Exercise requirements |
Take each line from the entries that holds "resolution" and copy it out.

─── Study material ───

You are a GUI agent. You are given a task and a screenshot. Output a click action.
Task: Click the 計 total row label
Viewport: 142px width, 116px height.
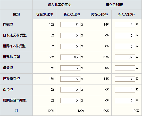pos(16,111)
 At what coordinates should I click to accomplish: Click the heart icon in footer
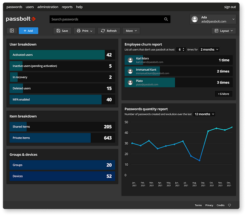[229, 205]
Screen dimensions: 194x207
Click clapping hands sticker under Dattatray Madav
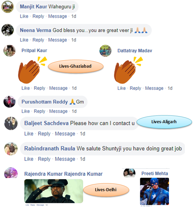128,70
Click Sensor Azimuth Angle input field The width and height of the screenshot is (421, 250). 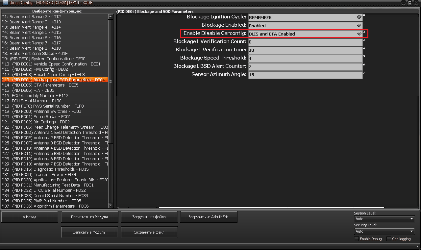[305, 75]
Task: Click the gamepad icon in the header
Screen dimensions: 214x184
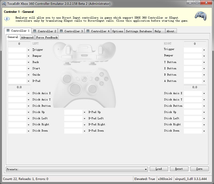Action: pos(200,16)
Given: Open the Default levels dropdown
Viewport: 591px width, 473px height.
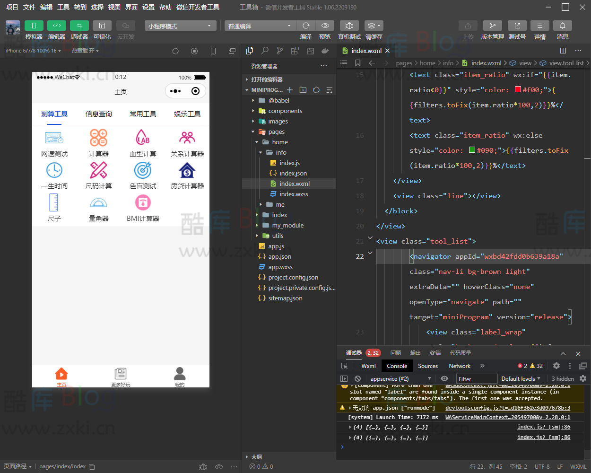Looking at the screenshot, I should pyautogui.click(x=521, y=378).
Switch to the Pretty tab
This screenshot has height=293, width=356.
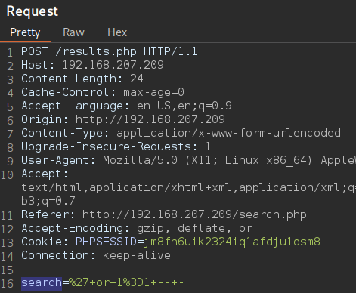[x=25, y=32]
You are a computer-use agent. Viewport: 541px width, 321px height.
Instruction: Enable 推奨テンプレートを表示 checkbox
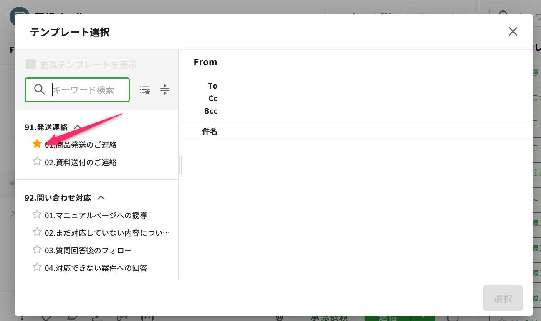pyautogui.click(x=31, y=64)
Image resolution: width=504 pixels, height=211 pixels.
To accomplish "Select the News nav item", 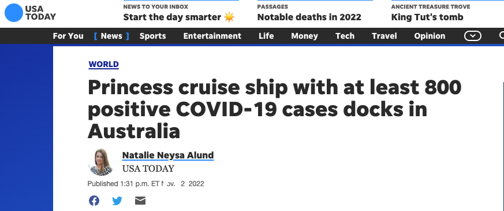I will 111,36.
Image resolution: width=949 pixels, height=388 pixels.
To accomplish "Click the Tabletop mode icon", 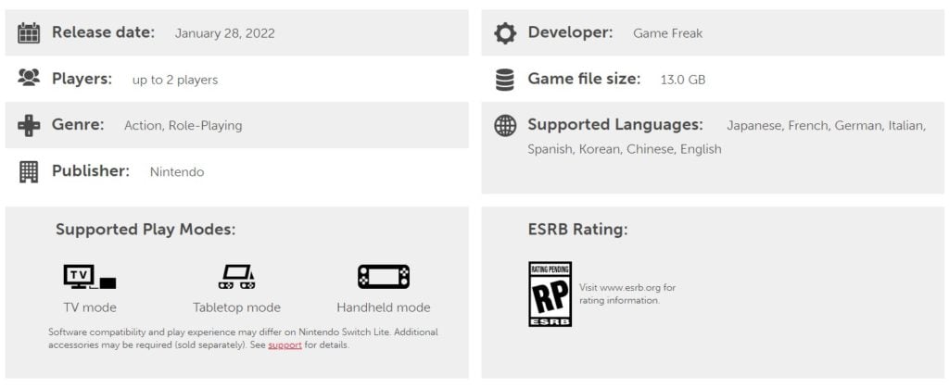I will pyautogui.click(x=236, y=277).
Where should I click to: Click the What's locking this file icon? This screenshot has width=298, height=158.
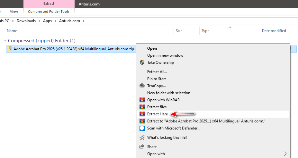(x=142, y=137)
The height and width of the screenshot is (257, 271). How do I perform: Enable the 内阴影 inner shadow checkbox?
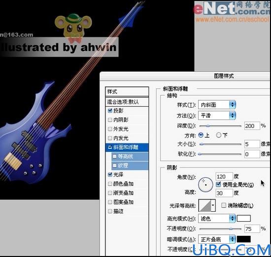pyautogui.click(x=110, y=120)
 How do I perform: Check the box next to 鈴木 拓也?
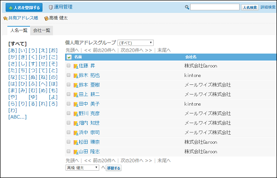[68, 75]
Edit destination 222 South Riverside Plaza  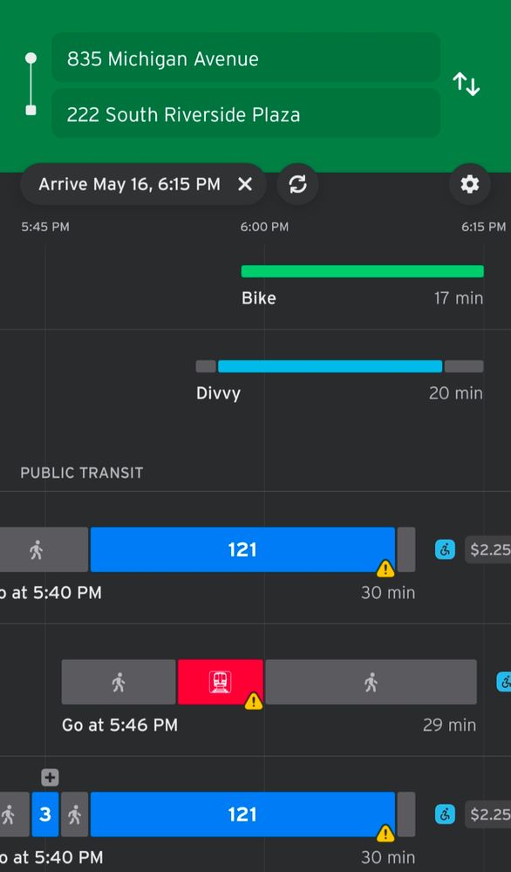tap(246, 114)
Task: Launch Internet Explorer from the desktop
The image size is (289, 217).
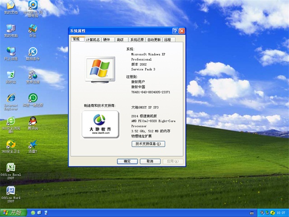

───

Exercise answer |
Image resolution: width=504 pixels, height=211 pixels.
Image resolution: width=949 pixels, height=388 pixels.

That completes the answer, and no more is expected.